When Nilesh Yadav damaged his mobile phone last December, after it fell from his hand, his friends had insisted that he buys a sleek Redmi phone with 4GB RAM. Or at the least a cheaper version of it, priced at Rs 6,999. But Yadav (26), a Delhi-based media professional, instead bought ELYT Dual from Intex. Apart from dual front camera feature at the same price, his familiarity with brand influenced the purchase decision, he says. He is not alone. There are other patrons of the Indian brand, who continue to stick to it during the downtime.
While Intex, like Micromax, Lava and Karbonn – once the big four of Indian smartphone sector – has lost considerable market share in recent quarters, its influence over the market has not vanished. Despite free fall in shipment shares, these four Indian brands continue to hold well over a fifth of the 360 million local smartphone market by install base. As per available data from CyberMedia Research, till September 2017, Samsung held 32 percent share of the market by install base. Followed by Micromax that has 11 percent share of the market. Which effectively means that the Gurgaon-headquartered firm has some 40 million active devices currently used by consumers in the country. To put in perspective, this goes way beyond the presence Xiaomi has among consumers at present. While current market leader is selling well over eight million devices a quarter, its share among active smartphones remained at five percent.
Intex, the second largest among Indian vendors, has close to 18 million active devices and is at par with Xiaomi. While Lava and Karbonn followed. Despite being decimated by the Chinese storm that continues to grow stronger with Xiaomi’s increasing market share, analysts say, there is hope for the Indian brands.
According to Faisal Kawoosa, lead, Telecoms and SemiTronics, CyberMedia, retaining their existing customers would be an important factor for the local vendors, if they wish to make a comeback in the market. “They have a sizable base. Thus, instead of giving up they need to focus on repeat buyers. Targeting the affordable segment will be wise, instead of sticking to the mass market segment”.
Also, while the top five players in the market – Samsung, Micromax, Lenovo, Intex and Xiaomi – hold some 59 percent of the market the rest is fragmented among some 1175 brands. This offers an opportunity for the big four Indian brands to grow their sales – slowly but steadily, he says.

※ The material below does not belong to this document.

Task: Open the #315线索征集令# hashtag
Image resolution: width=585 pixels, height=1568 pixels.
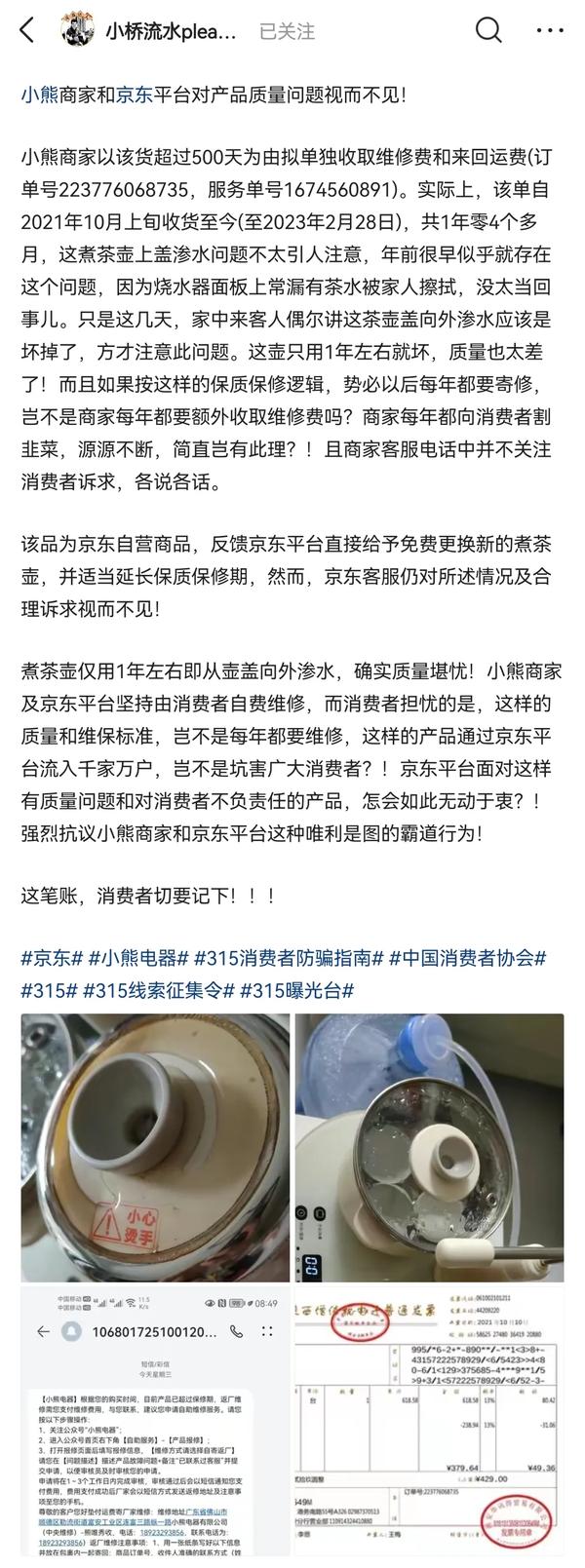Action: pyautogui.click(x=159, y=990)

After getting routed from the retail market by early-2016, the local firms are now taking measures to control the damage. Micromax and Intex is working with Google to come up with cheaper smartphones that would offer a similar experience of a device currently costing over Rs 5,000. It is a bet that Google also needs to make and bodes well with the US tech giant’s India strategy. Android Oreo (Go), the mobile operating system that has been optimally designed for low capacity smartphones is the new bet for both. While Micromax has set an ambitious target of a Rs 2,000 smartphone on Android Oreo (Go), Intex is targeting the Rs 3,000 price range.
According to Nidhi Markanday, Director, Intex Technologies, while the firm rationalized its portfolio and updated all devices – from 3G to 4G – last year. This year, the focus has shifted to screen sizes larger 4.5 inches. “As per Gfk, we continue to be the top three brands under Rs 5,000. Offering value for money products at the lower end of the market, which is still quite large, has been our aim and it continues to be so”, she said.
Lava is among the first few to start a design center in India. It announced an investment of Rs 250 crore by 2021 to open the design centre at Noida. According to Hari Om Rai, chairman and managing director, Lava International, it will invest Rs 2,615 crore in setting up manufacturing units. And by 2023, Lava will have an annual production capacity of 21.6 crore mobile phones a year.